SonarQube overwirte or publish only last scan

SonarQube Server / Community Build
,
1
  • SonarQube-Enterprise Edition: Version 9.2.4
  • We have a monorepo setup that has multiple services/modules which we want to scan and publish results to sonarqube.
    we have ci pipeline(Jenkins) where we have configured sonarqube analysis stage
    stage('SonarQube Analysis') {
      container('jdk') {
      def scannerHome = tool 'SonarScanner';
      def sonarParams = "-Dsonar.branch.name=${env.BRANCH_NAME}"
      if ( params.SERVICE_NAME == "service1" ||
              params.SERVICE_NAME == "service2" ||
              params.SERVICE_NAME == "service3") {
        withSonarQubeEnv() {
          sh "${scannerHome}/bin/sonar-scanner -Dsonar.projectBaseDir=${params.GRADLE_SETTINGS_PATH}/${params.SERVICE_NAME}/"
        }
      }
    }
    }

and added sonar-project.properties to each respective services

sonar.organization=orgname
sonar.projectKey=project_key
sonar.projectName=<service1>
sonar.sources=src/
sonar.sourceEncoding=UTF-8
sonar.tests=src/test
sonar.junit.reportPaths=build/test-results/test/*.xml
sonar.java.binaries=.
sonar.java.coveragePlugin=jacoco
sonar.verbose=true
sonar.exclusions=src/test/**/*

Similar property file for other two services
sonar.projectName=<service2>
sonar.projectName=<service3>

We wanted to scan all three services and see the analysis on the project

What we are facing:
Currently sonarqube analysis scan is running on all the services but it only publishes the result of the last scan in the sonarqube

  • We have already tried to create single properties in the root directory
sonar.organization=orgname
sonar.projectKey=project_key
sonar.projectName=<service1>
sonar.sources=src/
sonar.sourceEncoding=UTF-8
sonar.tests=src/test
sonar.junit.reportPaths=build/test-results/test/*.xml
sonar.java.binaries=.
sonar.java.coveragePlugin=jacoco
sonar.verbose=true
sonar.exclusions=src/test/**/* 

# Available modules
sonar.modules=service1, service2, service3

# service1
service1.sonar.projectName=service1
service1.sonar.projectBaseDir=path/to/service1

# service2
service2.sonar.projectName=service2
service2.sonar.projectBaseDir=path/to/service2
.
.
# service3

This won’t work and Couldn’t find much how to publish all scan results in a single PR
It only gives the report for the last scanned service: We want this should have reported for all 3 services scanned within the single PR

sonarscan
sonarscan1333×516 45.1 KB

Also we had seen another thread to add this capability with 8.7 version - Wanted to make sure if it is added now to enterprise/community-edition or not. Monorepo and SonarQube? - #3 by OlivierK

2

Hi,

Welcome to the community!

I see that you’re varying sonar.projectName per module. It doesn’t seem that you’re varying sonar.projectKey…?

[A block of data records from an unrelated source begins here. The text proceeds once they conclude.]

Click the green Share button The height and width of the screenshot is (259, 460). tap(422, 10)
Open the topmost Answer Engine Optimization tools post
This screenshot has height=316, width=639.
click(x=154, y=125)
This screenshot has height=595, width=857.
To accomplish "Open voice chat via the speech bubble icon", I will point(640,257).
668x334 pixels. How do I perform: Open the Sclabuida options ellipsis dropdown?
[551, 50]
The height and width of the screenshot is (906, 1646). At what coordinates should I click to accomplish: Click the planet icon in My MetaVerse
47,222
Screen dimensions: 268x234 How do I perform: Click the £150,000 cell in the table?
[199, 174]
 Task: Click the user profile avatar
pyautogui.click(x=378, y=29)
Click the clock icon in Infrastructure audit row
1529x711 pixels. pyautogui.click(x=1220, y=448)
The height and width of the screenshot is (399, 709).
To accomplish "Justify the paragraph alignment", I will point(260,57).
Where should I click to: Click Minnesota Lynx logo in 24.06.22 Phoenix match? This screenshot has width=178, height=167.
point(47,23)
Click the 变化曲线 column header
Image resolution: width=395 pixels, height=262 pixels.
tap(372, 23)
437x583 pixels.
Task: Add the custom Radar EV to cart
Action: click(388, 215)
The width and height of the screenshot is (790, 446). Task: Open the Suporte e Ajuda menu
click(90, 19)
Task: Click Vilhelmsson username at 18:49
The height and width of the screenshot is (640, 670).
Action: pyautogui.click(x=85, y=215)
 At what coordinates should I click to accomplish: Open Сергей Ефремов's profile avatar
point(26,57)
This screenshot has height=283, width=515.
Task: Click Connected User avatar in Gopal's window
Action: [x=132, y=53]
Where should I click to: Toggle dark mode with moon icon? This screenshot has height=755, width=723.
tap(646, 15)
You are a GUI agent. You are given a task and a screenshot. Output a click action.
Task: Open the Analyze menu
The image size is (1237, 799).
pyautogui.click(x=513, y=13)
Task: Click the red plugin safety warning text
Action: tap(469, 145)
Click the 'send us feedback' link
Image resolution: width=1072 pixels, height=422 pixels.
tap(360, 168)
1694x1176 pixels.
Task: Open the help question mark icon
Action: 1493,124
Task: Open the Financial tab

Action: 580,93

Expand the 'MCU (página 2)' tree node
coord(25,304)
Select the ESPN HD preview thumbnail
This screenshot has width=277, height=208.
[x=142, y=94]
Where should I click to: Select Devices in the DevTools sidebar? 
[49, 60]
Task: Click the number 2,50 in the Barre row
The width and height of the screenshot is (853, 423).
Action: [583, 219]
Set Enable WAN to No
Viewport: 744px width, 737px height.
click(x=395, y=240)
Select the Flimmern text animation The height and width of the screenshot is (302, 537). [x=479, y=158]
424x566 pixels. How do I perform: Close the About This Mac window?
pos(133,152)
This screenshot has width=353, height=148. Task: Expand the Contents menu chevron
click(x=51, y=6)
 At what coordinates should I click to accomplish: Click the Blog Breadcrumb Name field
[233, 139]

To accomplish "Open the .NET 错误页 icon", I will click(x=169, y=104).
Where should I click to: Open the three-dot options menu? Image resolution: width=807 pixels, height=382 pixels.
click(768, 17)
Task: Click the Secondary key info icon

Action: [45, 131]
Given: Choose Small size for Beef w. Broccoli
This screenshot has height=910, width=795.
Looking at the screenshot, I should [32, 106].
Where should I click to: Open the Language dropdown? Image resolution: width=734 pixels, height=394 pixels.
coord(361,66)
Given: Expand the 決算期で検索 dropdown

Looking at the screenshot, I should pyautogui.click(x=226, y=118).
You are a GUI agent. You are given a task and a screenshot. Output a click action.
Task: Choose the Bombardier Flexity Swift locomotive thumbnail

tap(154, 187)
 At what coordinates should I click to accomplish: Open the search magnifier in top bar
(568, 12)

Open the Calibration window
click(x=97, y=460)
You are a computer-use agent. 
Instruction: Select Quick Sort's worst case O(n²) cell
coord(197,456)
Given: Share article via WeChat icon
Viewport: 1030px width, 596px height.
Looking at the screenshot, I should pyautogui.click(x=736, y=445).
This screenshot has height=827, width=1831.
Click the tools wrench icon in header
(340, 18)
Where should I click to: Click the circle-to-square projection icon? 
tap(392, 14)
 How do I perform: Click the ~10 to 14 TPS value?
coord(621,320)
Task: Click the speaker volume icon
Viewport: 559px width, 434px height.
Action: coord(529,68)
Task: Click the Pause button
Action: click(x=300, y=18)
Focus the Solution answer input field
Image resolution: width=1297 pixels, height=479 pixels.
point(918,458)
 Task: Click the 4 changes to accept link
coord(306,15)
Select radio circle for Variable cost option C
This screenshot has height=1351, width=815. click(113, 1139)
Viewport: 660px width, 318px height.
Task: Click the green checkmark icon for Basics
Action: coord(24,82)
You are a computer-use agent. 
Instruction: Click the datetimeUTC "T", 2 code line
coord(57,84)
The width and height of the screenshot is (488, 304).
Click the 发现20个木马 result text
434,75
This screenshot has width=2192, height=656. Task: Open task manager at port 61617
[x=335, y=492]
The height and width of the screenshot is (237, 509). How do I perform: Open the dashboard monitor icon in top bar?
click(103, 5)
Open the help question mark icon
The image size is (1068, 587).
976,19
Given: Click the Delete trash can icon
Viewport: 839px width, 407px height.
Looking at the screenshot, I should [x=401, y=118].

It’s - no pun intended, here - the key. I.e. SonarQube relies on that as a unique identifier to distinguish projects from each other and not overwrite inappropraitely.

 
HTH,
Ann

3

@ganncamp Yes, we are not varying projectKey it is same for all services - as all the services are related to single suite and also we want to publish report on a single project.
Our pipeline designed in this way that it creates separate pod for each service and each service is scanned by different sonar-scanner command. so we can not have single sonar-scanner command at root level.
not sure but just asking if possible:
Can we aggregate all the reports from multiple services scanning with separate command and publish it to single project. May be by storing scan results locally and publish later once we get the result for all?

4

Hi,

Then what you’re seeing is the expected behavior.

If you want each module to show up separately in SonarQube and not be overwritten by the other modules’ analysis, you’ll need to differentiate the project keys.

Once you’ve done that, you could use an Application (starting in Developer Edition($)) to stitch them back together into a unified presentation.

 
HTH,
Ann

5

This topic was automatically closed 7 days after the last reply. New replies are no longer allowed.